"""

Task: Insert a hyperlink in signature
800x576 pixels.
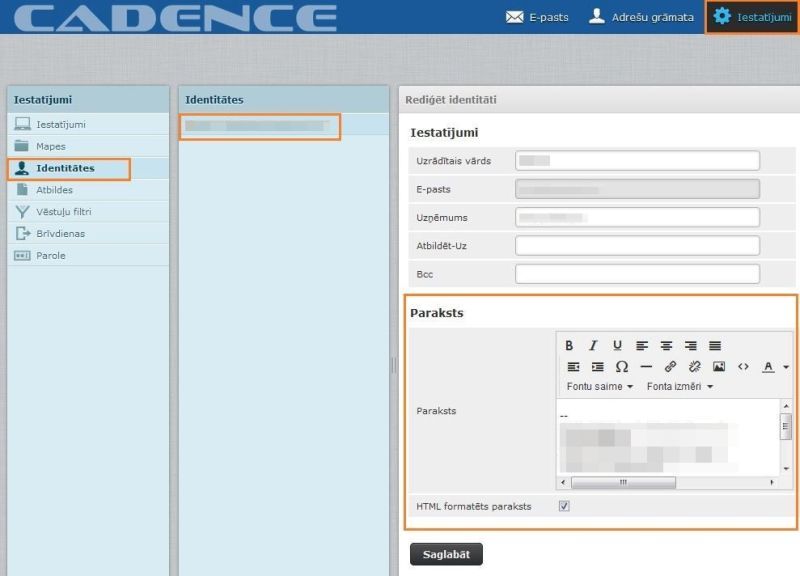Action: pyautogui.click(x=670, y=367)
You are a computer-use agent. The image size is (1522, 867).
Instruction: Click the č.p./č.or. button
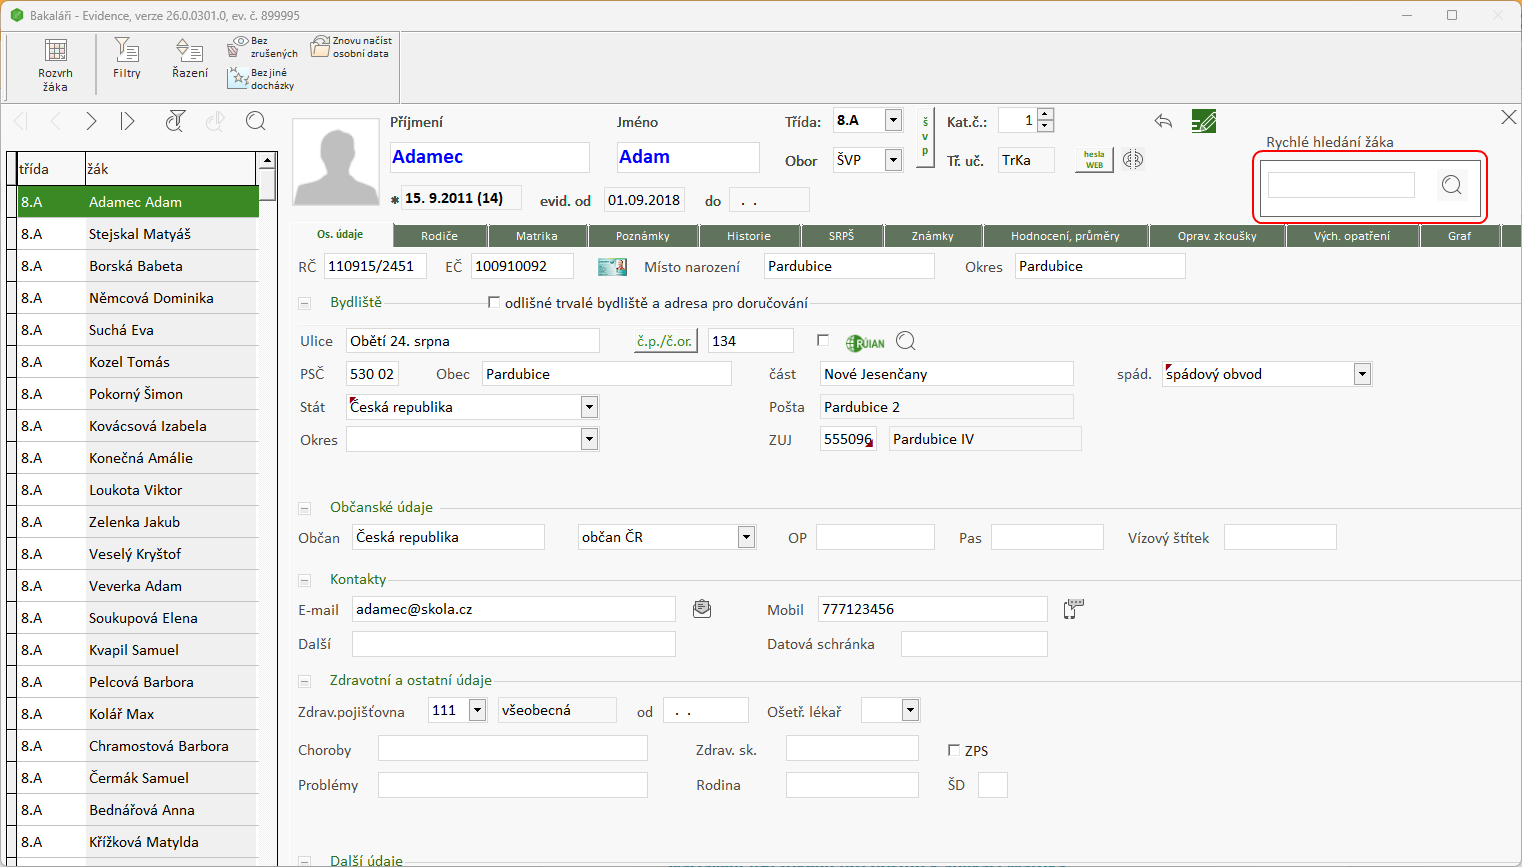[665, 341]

"""

*What is required*
Make an exact copy of every entry above, minus the images.

*Solution below*
Task: Insert a hyperlink in signature
800x576 pixels.
Action: pyautogui.click(x=670, y=367)
You are a computer-use agent. The image size is (1522, 867).
Instruction: Click the č.p./č.or. button
[665, 341]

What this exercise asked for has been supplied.